Historic church in Washington, United States

Christ the Redeemer Church in West Central, Spokane, Washington is a historic church located at 1527 W. Mallon Street. Built as the North Side Baptist Church in 1911 in a Late Gothic Revival style and was added to the National Register in 1992 under the name Grace Baptist Church, the church is today an independent evangelical church loosely connected to Moore Theological College.

==History==
Founded after the Great Spokane Fire of 1889, the North Side Baptist Church grew rapidly during Spokane's boom period. It initially met in the Spokane County Courthouse. By 1903, the church had hundreds of members, had established several missions, and had commissioned J. K. Dow to design a large church in what is today West Central. The church's National Register listing described it as "one of the most substantial structures on the growing north side, and one of the finest churches in the city. Today, it retains excellent integrity, and is distinguished by its arched openings, buttresses, battlemented parapets, stained glass, and dramatic interior auditorium."

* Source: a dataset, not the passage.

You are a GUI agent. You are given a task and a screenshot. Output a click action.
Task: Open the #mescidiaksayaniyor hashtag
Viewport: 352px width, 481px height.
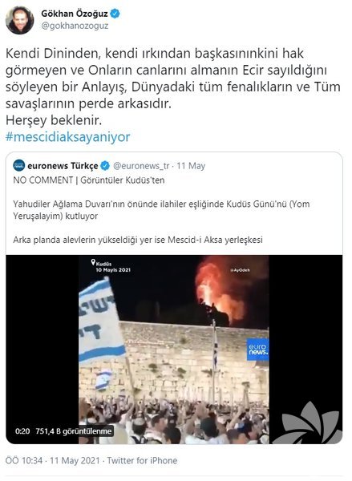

Christ the Redeemer Church began in 1993 when a group of families at the Cathedral of St. John the Evangelist adopted an evangelical theological outlook. After their request to plant a new Episcopal mission church was rejected by the bishop of Spokane, the group of 17 adults and 20 children began meeting in private homes. The church incorporated in 1994 under the name Christ the Redeemer. One of the founders read about Michael Youssef, who had a few years prior left the Episcopal Diocese of Atlanta and planted Church of the Apostles as an independent congregation. Youssef recommended that Christ the Redeemer contact Moore Theological College. In 1994, Sydney Archbishop Donald Robinson visited Spokane to teach, preach, and celebrate communion for Christ the Redeemer. Robinson later sent Peter Hayward—a future Bishop of Wollongong in the Diocese of Sydney—to serve as pastor of Christ the Redeemer. Hayward and both of his successors as pastor of Christ the Redeemer are Moore Theological College graduates.

In the late 1990s, Christ the Redeemer moved away from historic Anglican practices like having a vestry, the importance of bishops, infant baptism, and the theology of Holy Communion toward its present independent reformed, evangelical stance. In the early 2000s, Christ the Redeemer began renting space from Grace Baptist. After Grace Baptist's pastor retired, the churches began worshiping together for an interim period, after which the congregations merged and Christ the Redeemer became the owner of the historic Grace Baptist building.

==Theology==
Despite its connection to Sydney Anglicanism, Christ the Redeemer is an independent, non-denominational church. It adheres to Reformed theology, credobaptist practice, plural male eldership, and expository preaching.